Catholic friends of mine are often accused by their parents of seeing Father Pillow instead of Father Michael at the local St. Mary’s on Sunday mornings. Those friends all have different reasons for sleeping in on Sunday and not attending mass, but one big excuse I hear is that the Catholic Church isn’t modern.
Does the recent creation of the Vatican’s YouTube channel mean Pope Benedict XVI is adopting modernism? Will this help a few of my friends think the church is modern enough for them to wake up and go to church on Sunday?
Maybe it will or maybe it won’t. But one thing the Vatican’s YouTube channel will do is give the Catholic Church an opportunity to do a little reputation management specifically aimed at Catholics, like my friends, who were hoping for a slightly more modern Pope.
Prior to becoming Pope Benedict XVI, Cardinal Joseph Ratzinger of Germany was a close advisor to Pope John Paul II and was well known for his conservative defense of doctrinal purity, which included preventing more liberal ideas from swaying the Church to adopt more modern ways. Upon becoming Pope in 2005, the Pontiff even named himself after Benedict XV, who was an opponent of doctrinal modernism.
Now the Pope is embracing modern technology to promote a very old message of hope to the Internet generation.
“You must find new ways to spread voices and images of hope through the ever-evolving communication system that surrounds our planet,” says the Pope in a YouTube video entitled: Internet A New Way to Speak of God.
The Pope continues to talk of how it’s important to reach the digital generation that is searching for the church, and to do so the Catholic Church needs to be more readily accessible to “enrich a wide range of people including those who have yet to find a response to their spiritual yearnings,” according to the Vatican’s video entitled: Internet Can Promote the Search For Truth.
As of this posting, the Vatican YouTube Channel has 23 videos posted with an average of approximately 10,000 views per video and more than 10,000 channel subscribers. New videos are uploaded daily that highlight the Popes visits and messages, such as supporting unity and peace.
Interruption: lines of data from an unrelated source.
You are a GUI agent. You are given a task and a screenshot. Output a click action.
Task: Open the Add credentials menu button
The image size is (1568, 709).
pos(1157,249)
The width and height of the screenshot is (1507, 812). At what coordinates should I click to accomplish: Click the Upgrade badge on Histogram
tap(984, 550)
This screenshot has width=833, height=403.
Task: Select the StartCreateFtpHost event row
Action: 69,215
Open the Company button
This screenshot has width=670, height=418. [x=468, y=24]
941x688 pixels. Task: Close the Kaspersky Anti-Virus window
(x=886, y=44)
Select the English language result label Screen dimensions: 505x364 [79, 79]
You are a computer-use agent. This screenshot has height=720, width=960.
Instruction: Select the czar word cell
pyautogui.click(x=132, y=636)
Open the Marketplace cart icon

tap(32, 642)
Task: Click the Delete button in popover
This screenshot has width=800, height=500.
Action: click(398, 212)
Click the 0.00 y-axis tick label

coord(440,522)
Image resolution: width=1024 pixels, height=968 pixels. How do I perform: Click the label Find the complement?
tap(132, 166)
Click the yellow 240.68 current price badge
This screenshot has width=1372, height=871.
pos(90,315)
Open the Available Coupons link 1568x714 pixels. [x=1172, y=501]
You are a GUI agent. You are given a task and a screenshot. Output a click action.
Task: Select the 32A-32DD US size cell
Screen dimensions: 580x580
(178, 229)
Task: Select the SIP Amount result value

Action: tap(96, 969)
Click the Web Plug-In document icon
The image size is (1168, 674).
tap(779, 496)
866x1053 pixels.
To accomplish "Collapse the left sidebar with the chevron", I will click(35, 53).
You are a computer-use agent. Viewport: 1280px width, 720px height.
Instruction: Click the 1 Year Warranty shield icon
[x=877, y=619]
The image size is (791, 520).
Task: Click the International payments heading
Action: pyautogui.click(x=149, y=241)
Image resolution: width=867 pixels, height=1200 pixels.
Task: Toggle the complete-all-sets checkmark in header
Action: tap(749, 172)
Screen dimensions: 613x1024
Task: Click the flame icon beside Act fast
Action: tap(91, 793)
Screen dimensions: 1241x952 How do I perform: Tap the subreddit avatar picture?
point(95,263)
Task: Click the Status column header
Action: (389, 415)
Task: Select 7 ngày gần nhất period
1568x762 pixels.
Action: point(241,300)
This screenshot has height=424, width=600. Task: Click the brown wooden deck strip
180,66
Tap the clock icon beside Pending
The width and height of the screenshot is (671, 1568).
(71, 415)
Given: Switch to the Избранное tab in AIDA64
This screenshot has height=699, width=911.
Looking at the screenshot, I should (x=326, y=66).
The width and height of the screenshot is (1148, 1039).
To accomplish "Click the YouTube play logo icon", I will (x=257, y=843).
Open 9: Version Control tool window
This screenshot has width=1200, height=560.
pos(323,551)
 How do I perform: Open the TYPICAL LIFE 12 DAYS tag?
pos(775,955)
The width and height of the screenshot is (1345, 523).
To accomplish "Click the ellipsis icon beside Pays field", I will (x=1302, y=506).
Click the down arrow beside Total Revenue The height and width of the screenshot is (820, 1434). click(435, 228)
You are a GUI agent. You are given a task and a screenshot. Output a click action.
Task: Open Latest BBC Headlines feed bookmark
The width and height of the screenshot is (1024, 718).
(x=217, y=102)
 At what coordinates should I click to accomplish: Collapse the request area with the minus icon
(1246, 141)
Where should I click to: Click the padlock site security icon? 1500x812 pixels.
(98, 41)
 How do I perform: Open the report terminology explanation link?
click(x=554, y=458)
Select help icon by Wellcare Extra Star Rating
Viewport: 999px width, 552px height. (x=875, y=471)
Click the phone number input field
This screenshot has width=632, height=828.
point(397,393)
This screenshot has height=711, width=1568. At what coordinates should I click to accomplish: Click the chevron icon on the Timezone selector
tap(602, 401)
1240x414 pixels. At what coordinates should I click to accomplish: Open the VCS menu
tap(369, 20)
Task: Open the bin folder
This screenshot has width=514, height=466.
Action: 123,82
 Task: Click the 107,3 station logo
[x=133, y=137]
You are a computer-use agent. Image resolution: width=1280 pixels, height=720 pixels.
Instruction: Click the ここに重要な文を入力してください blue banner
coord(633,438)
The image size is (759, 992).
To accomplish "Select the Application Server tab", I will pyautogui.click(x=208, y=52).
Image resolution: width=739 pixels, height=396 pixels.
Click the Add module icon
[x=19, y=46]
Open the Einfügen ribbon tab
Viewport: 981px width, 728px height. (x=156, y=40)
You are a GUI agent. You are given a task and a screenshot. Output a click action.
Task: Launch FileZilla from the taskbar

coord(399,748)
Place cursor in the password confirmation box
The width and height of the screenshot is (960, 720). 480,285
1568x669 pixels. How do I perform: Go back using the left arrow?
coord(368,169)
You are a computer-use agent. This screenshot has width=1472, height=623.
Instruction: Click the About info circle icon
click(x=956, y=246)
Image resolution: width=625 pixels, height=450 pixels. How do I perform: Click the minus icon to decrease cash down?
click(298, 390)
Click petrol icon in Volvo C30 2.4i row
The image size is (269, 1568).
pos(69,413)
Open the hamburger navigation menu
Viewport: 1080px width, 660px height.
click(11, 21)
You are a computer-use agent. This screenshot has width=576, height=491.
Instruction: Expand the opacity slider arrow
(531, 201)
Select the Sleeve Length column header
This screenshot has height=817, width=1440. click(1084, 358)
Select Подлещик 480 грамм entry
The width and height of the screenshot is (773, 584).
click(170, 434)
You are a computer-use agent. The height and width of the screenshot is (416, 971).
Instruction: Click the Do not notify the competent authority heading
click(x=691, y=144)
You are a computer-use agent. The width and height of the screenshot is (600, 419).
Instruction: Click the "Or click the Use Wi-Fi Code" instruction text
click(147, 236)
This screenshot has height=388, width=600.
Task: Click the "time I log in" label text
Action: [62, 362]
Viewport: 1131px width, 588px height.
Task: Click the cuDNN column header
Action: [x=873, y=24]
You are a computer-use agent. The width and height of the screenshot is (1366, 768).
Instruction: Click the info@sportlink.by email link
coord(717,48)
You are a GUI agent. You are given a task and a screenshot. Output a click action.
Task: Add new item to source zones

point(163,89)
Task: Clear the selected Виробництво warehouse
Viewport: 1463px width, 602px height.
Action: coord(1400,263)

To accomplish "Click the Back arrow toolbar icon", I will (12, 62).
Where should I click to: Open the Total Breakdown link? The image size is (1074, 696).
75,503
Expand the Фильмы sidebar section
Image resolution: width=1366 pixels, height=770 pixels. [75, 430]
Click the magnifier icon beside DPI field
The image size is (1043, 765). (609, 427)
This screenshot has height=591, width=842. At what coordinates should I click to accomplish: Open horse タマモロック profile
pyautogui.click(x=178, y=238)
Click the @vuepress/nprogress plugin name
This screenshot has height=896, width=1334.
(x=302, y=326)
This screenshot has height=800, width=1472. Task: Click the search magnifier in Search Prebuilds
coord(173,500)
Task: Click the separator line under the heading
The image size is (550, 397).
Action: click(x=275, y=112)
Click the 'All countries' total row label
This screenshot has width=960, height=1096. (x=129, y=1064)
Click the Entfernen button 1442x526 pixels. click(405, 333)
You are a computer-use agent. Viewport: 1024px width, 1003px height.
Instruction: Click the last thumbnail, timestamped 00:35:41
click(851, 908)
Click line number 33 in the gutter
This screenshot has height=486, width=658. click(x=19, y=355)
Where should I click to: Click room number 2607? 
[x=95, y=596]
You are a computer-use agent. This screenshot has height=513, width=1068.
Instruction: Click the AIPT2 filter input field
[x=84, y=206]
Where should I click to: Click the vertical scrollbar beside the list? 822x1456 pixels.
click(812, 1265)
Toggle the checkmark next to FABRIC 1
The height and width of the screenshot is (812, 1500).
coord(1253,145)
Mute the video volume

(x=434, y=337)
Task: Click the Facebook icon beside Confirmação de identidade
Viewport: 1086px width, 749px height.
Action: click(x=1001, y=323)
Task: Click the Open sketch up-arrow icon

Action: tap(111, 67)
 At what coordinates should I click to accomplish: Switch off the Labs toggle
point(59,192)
Control of the Catholic Church’s image is evident by the channel’s well-designed YouTube page, requiring approval for comments and preventing users from embedding the Vatican’s videos. Embedding can increase video views, but it was smart of the Catholic Church to prevent users from placing video in a way that could potentially harm its reputation or purpose for implementing the channel.
The Official Oneupweb Review… OneUp Thumbs-Up to the Vatican’s YouTube Channel. The Catholic Church adopting online social networking is a momentous event in the history of the Internet. But will it help my friends leave Father Pillow on Sunday? Only time will tell.